The Devil Is in the Details
How will mass deportations actually work? We're starting to get an idea
The devil is in the details. That old chestnut.
And like most old chestnuts, it’s true. People generally don’t keep chestnuts they don’t need.
Donald Trump has his grand immigration policy, with the mass deportation of twenty-something-million illegals as its centerpiece.
But the question remains: How is he actually going to do it? What will such an operation look like in practical terms?
It’s early days, I know, but these are questions that are better faced now rather than later. Twenty million is a lot of people to deport, and four years isn’t actually a lot of time. Hell, it feels like only yesterday when Trump was coming down that escalator for the first time…
And, as we also know, nothing like this—not even Operation Wetback—has been done before. This will be ten or twenty times what Wetback was.
Thankfully, it seems pretty clear already that Trump is paying attention to the details.
Trump has shown, for one thing, that he’s deadly serious about personnel.
Personnel were the biggest problem of Trump’s first term. Trump’s popular appeal, of course, was as an outsider, a non-politician. He stood apart from the swamp and was largely free of its taint, but when he had to wade in, many of the people he chose to guide him through that unfamiliar territory—Bolton, Barr, Kushner, Pence, Pompeo—turned out to be lousy guides, if not deliberate deceivers who took the president into places where the mud was deepest and the tangle thickest, to prevent him from moving at all. They largely succeeded.
Trump has acknowledged this mistake of judgment himself, and his pointed rejection of roles for Nikki Haley and Mike Pompeo in his administration was a deliberate message for the doubters—and the betrayers themselves—that he would not be making the same mistake again.
Fool me once, shame on you.
Immigration. I chose “deadly” back there for good reason. There are few men in US politics or government who look more deadly than Trump’s new “border czar,” Tom Homan. There’s a man I’d rather not be thrown into a pit with and have to subdue with my bare hands for the amusement of a bloodthirsty crowd. That’s an evaluation every man makes of his fellow men at some point, and frankly I wouldn’t fancy my chances with Tom, raw eggs or no.
It was widely hoped that Trump would choose Homan to be his border supremo. Homan was head of ICE during Trump’s first term and presided over the “controversial” family-separation policy that had liberals crying more than any of the families the policy was actually applied to. But Homan showed himself to be invulnerable to the corrosive effects of liberal lachrymation, and his stance has only hardened in the intervening years as the nation’s border crisis has worsened.

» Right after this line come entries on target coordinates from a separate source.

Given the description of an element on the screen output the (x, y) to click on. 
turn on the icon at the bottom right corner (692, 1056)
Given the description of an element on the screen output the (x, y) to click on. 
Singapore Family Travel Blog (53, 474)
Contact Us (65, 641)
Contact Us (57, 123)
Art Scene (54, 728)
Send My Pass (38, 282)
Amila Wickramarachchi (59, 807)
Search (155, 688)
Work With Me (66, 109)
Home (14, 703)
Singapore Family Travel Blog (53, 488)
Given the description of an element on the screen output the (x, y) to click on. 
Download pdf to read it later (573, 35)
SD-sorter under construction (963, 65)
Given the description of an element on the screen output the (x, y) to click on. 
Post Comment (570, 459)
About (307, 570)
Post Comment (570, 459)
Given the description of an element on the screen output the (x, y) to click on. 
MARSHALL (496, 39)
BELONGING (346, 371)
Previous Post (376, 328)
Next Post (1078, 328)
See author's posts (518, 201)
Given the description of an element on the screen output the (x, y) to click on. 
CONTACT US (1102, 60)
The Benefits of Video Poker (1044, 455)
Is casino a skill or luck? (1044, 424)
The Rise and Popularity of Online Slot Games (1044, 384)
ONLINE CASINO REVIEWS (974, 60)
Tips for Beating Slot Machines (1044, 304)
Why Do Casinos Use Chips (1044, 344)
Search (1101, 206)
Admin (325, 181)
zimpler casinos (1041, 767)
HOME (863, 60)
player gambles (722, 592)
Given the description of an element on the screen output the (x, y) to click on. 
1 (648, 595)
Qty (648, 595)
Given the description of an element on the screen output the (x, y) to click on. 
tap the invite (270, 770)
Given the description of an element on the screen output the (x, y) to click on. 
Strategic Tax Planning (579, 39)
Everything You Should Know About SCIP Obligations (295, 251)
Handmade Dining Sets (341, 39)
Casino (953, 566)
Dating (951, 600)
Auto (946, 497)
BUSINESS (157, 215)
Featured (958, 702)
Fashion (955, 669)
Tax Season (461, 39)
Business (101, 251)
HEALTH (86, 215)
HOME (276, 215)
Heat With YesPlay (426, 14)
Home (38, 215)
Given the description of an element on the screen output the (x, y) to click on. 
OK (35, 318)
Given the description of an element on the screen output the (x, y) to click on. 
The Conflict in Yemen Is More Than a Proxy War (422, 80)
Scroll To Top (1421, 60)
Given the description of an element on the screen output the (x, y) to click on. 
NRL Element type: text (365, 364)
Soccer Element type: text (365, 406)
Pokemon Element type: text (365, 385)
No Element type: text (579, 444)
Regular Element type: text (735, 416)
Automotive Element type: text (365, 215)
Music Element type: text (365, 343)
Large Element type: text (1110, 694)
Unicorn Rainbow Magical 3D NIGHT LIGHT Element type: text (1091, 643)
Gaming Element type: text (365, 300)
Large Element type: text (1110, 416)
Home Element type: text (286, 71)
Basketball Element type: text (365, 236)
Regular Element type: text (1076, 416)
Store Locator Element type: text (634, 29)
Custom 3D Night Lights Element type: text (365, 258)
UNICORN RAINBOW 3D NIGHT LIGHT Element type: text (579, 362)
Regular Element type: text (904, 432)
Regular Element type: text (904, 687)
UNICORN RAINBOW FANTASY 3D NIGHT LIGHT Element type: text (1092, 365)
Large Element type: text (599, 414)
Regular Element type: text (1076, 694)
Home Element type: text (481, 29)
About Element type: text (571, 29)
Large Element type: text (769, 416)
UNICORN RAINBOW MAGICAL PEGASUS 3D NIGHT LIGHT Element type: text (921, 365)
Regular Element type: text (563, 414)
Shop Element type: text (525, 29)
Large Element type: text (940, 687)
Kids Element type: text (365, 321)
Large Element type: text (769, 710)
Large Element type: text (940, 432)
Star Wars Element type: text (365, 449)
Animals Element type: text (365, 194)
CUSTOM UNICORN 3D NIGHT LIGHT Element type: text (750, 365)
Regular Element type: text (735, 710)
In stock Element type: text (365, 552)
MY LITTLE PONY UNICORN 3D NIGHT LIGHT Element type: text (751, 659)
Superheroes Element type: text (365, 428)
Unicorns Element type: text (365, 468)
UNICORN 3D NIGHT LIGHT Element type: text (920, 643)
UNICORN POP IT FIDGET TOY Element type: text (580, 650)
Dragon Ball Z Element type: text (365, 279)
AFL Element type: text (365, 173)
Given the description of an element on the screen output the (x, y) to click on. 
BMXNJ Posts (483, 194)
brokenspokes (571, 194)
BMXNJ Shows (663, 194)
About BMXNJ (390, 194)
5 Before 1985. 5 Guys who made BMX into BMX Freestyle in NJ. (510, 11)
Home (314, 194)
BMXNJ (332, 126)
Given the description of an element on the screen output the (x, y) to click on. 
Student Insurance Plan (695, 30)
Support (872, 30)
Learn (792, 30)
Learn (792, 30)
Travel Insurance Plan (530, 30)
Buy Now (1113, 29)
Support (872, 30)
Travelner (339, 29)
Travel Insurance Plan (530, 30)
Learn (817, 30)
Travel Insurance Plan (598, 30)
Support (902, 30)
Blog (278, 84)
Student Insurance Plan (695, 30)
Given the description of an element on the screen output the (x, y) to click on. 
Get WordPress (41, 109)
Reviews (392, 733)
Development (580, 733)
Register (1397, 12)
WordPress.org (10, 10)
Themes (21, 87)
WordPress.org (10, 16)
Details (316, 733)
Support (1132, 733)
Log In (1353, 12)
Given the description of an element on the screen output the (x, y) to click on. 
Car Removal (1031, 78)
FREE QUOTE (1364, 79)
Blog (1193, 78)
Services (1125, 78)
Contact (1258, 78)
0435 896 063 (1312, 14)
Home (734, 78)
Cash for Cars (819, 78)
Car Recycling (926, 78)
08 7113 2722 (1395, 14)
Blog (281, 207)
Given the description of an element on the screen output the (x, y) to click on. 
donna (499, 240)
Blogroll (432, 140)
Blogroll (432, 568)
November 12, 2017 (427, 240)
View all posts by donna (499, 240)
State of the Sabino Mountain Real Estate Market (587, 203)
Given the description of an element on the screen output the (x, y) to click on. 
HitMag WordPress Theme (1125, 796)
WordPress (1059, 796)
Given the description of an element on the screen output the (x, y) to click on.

Since his appointment last month, Homan has come out swinging.
He’s put the Mexican cartels on blast, promising them a fate that wouldn’t be out of place in one of those Sicario movies (guns and drones and Blackhawks and SOF dudes with heads like doorstops). He’s put liberal mayors on blast. The UN and NGOs and the charity organizations that have been helping migrants cross the border and giving them prepaid credit cards—he’s put them on blast too.
He’s put everyone on blast: everyone who has already indicated their interest in disrupting Trump’s plans for mass deportations.
A guy like Tom Homan is definitely good to have around when a lot of different people need scaring at the same time.
Trump’s also made other important announcements in the last few days. He’s just picked two seasoned veterans to lead important agencies involved in border security and immigration. Customs and Border Protection will be led by Rodney Scott, and ICE will be led by Caleb Vitello. This is great news. Two men who have decades of combined experience under their belts, know their way around the agencies that will be implementing Trump’s immigration policies, and are well liked and respected by their colleagues.
So: very good. I’d struggle not to give Trump an “A” for all that.
But what else? How will the deportation thing actually work on the ground?
Details in this regard are fairly sketchy at this point.
We’ve had talk of large-scale processing facilities and door-to-door raids, using targeted data to identify illegals in their homes and places of work. There are huge amounts of data that will allow the identification and location of illegals with great precision.
But beyond that, we haven’t heard much.
One place we can look for a good example of how mass deportation might work is Missouri. In Missouri, Republican lawmakers are already moving to put in place incentives that will encourage the general public to take an active role in the deportation process. This is good.